İklimlerden bahsedelim, iklimlerin ruhundan; çocukların ölümlülüğünden, mültecilerin yersizliğinden ve pencere önü çiçeğinin direncinden. Rakının demi ve gecelerimiz tam olsun, gündüzler biraz eksik. Kimsesiz ve yaralı sokak hayvanlarını sarıp sarmalayalım, bizi en iyi onlar anlar.
Güller, kristal vazolara yaraşır ve samimiyetsiz tekliflere; günebakanlara uzanalım biz ve güneşin kadim hikayesine. Birdenbire, öylece. Mezar taşlarına değmekten geri durmayalım; nice meydanın, hapishanenin, bir başına odalarda hastanelerin ve arka bahçelerin son tanığıdır onlar.
Korkmayalım hiçbir tutanaktan, ihbarnameden ve de işkenceciden. Köşebaşlarının tutuluşu yeni değil, ara sokaklardan varalım denizlere, onurlu yalnızlığımızı güçlünün kalabalığına yeğ tutalım; bu dünyaya rağmen değil, bu dünya için söyleyelim tüm şarkıları ve şiirlerin yangınına su taşıyalım dipsiz kör kuyulardan. Her şey, herkes çok kaba, çok sert; biz nahif olalım, kırmayalım. Kırılmayan olalım.
Yağmurlara hazırlıksız yakalanalım, şemsiyesiz ve kapüşonsuz; kışlarla hasbihâlleşelim ve de göçmen kuşlarla. Kim sevmez ki baharları ama biz üşümenin diriliğine de meyillenelim. Makul olanı sahiplenmek hep kolaydır, en kolayıdır; biz ucubelerle yarenlik edelim, kaldırımların çiçek kadınlarıyla, istenmemiş çocuklarla, cücelerle, ülkesizlerle ve tüm ötekilerle.
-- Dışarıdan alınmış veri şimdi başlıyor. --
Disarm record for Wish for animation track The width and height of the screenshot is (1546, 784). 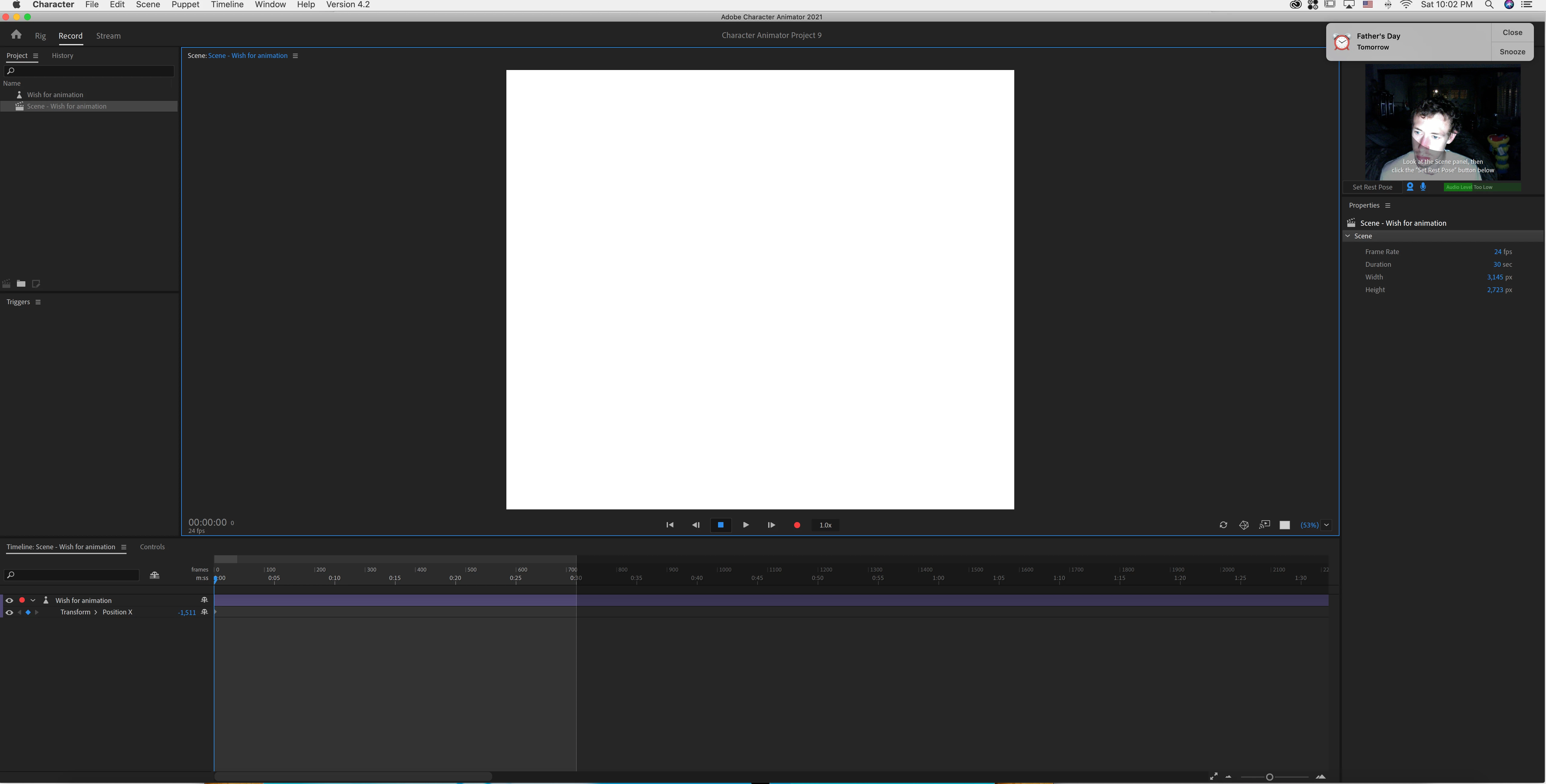[x=22, y=601]
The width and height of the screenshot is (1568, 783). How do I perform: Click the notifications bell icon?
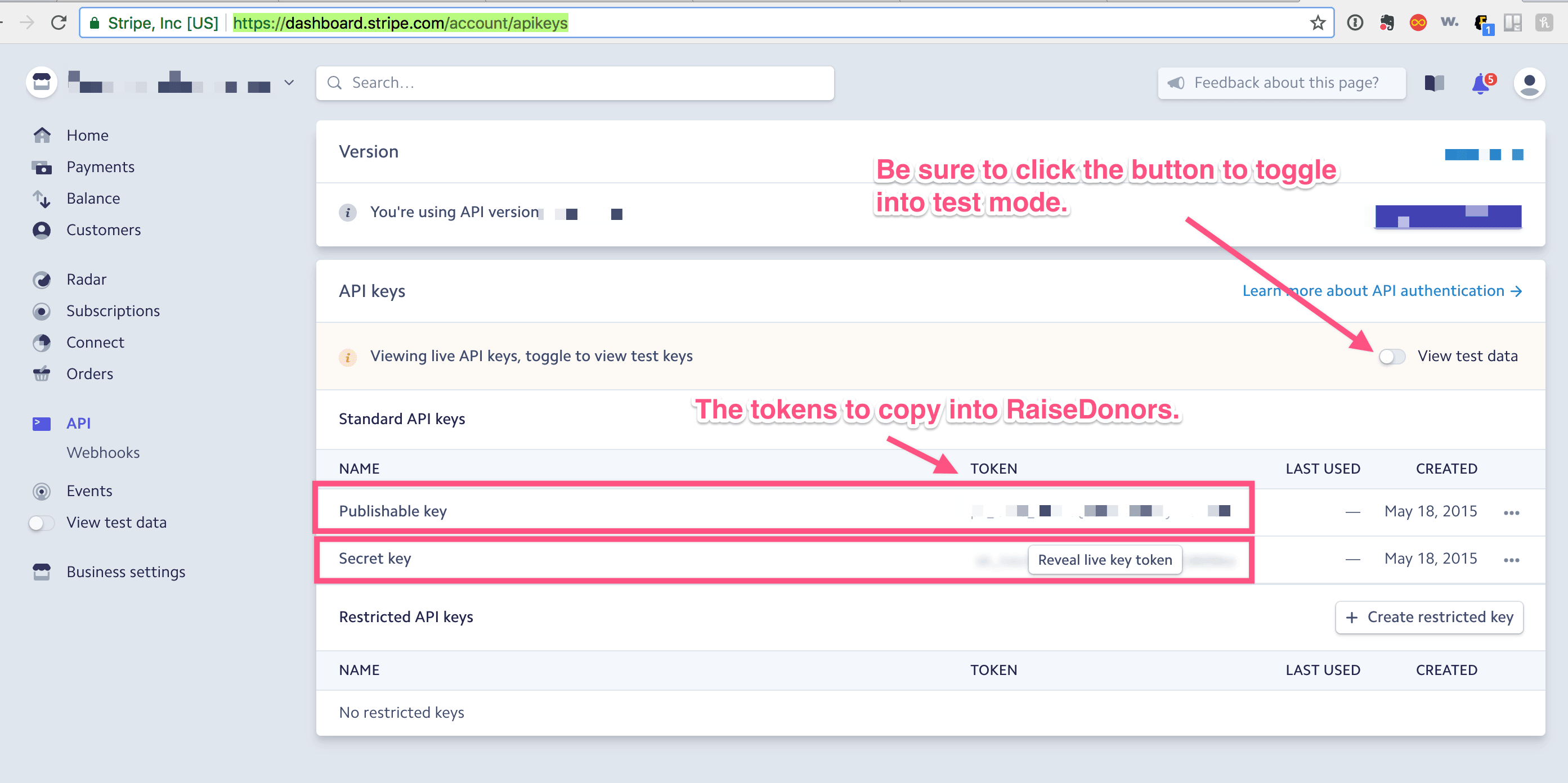pos(1481,83)
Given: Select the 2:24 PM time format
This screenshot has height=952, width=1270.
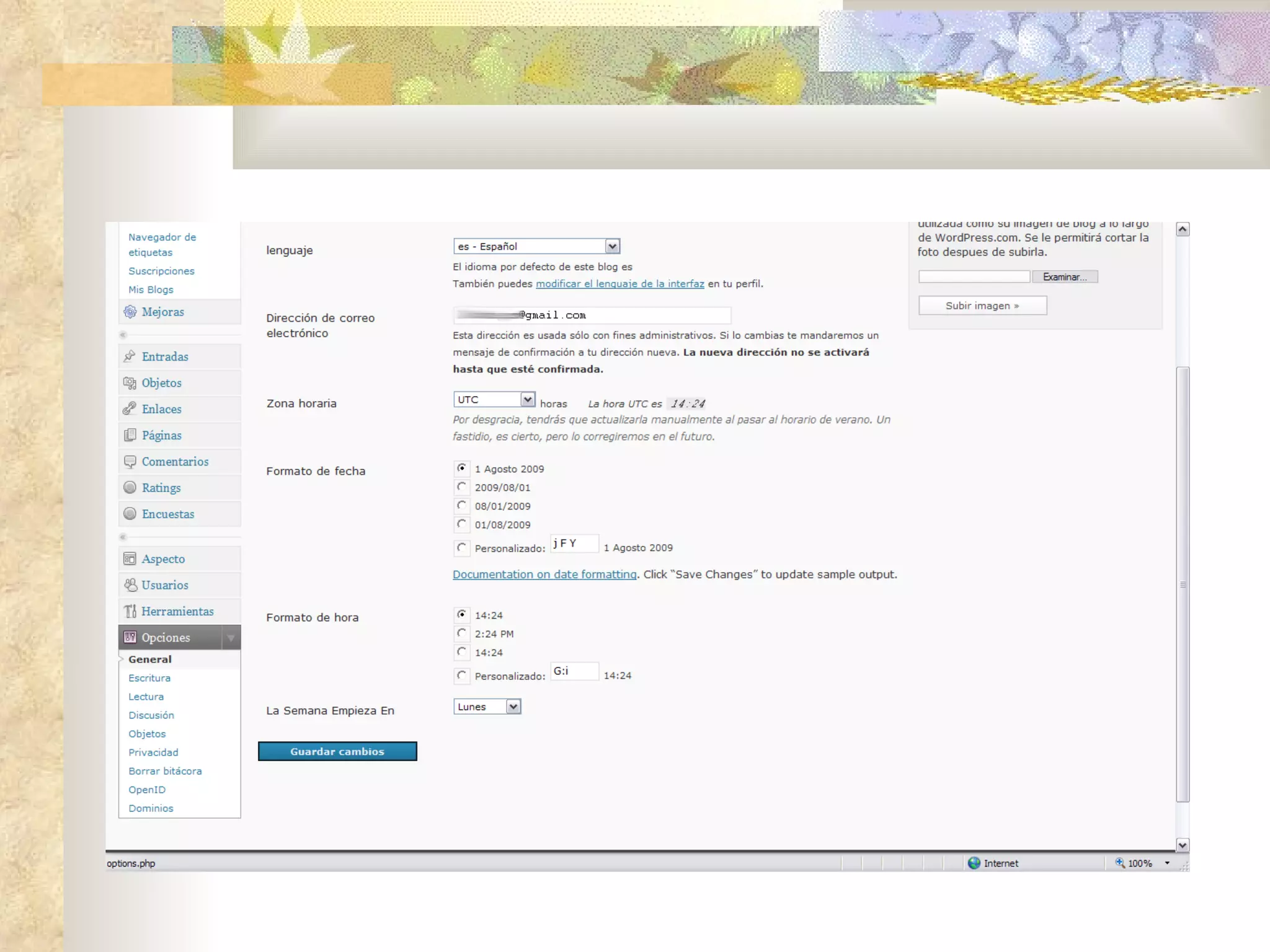Looking at the screenshot, I should 461,633.
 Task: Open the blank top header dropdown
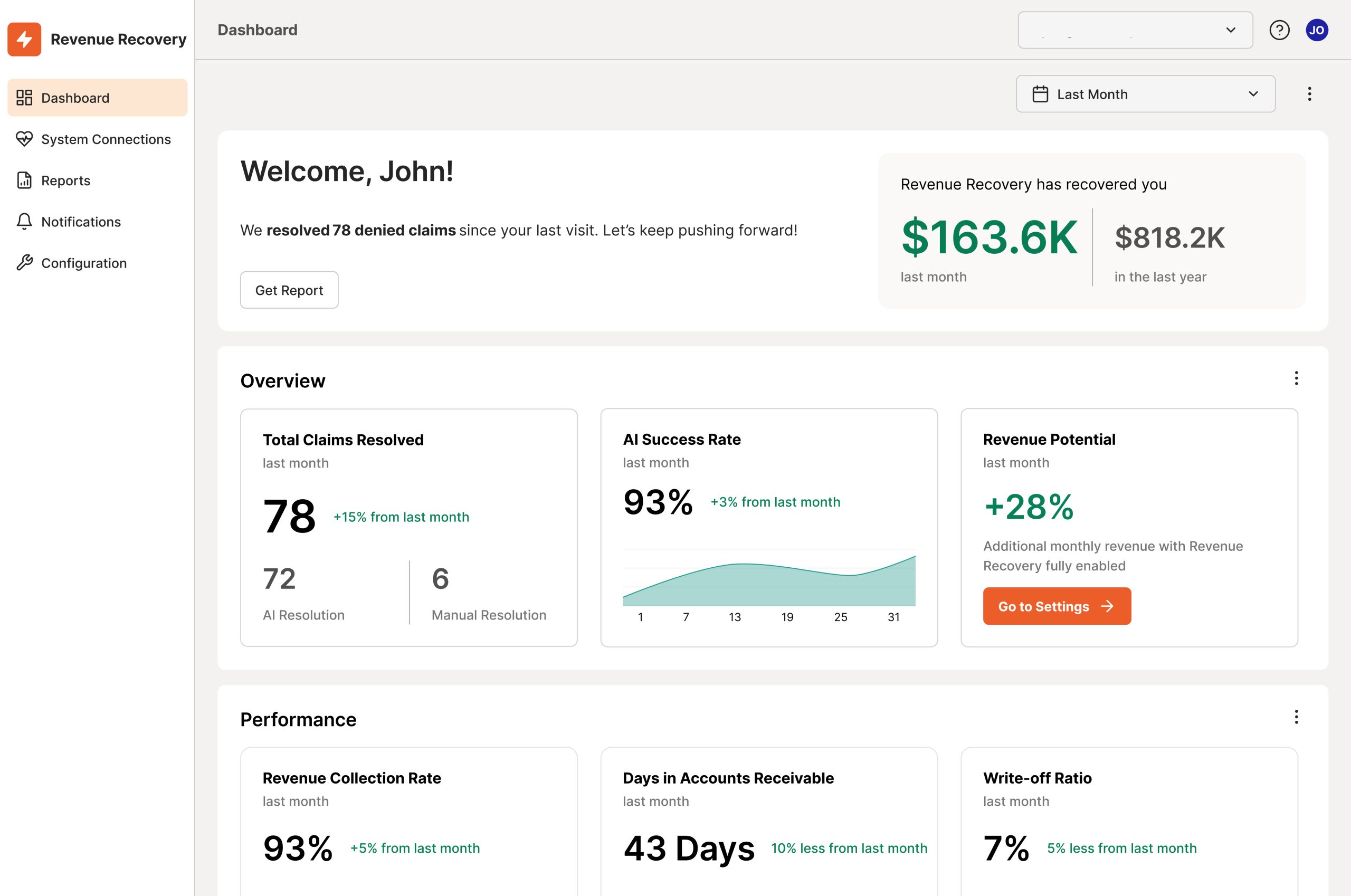coord(1135,30)
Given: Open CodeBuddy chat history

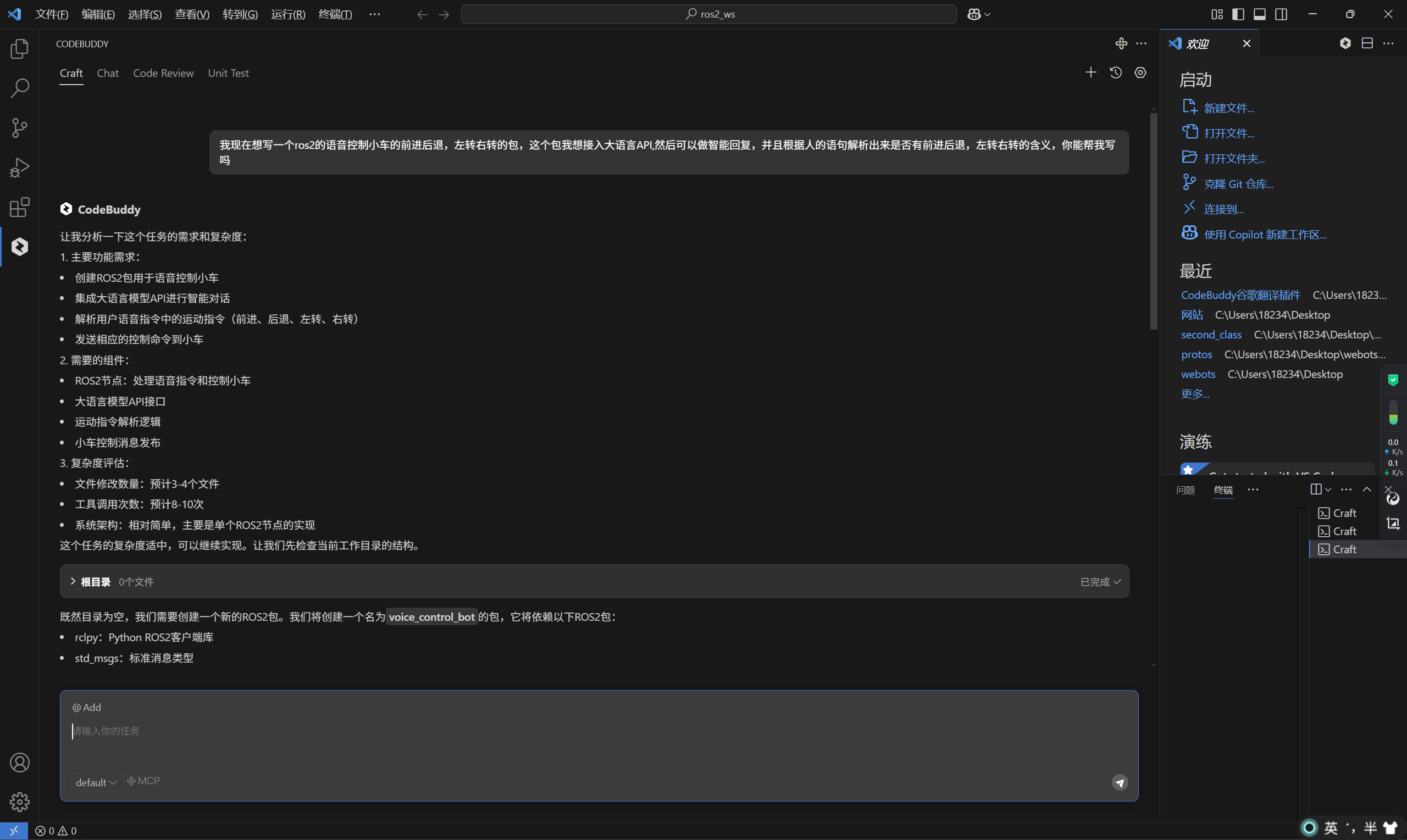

Şimdi dünya bir yok oluşun ertesine dönüyor belki; belki biz şimdi tedirginiz, ürkeğiz, adımlarımız tutuk, yolumuz kendi içimize; geçmişin öncülü, geleceğin ardılıyız, yüzyıllar sonrasının kederli bir fotoğrafıyız belki, belki tarihin soylu mirasıyız. Boşverelim tüm bunları, boş ve re lim; “Dönmeyeceğimiz bir yer beğen, başka türlüsü güç. Bir ellerin bir ellerim yeter, belleyelim yetsin!”*
Hadi! İklimlerden bahsedelim, iklimlerin ruhundan; çocukların ölümlülüğünden, mültecilerin yersizliğinden ve pencere önü çiçeğinin direncinden. Rakının demi ve gecelerimiz tam olsun, gündüzler biraz eksik.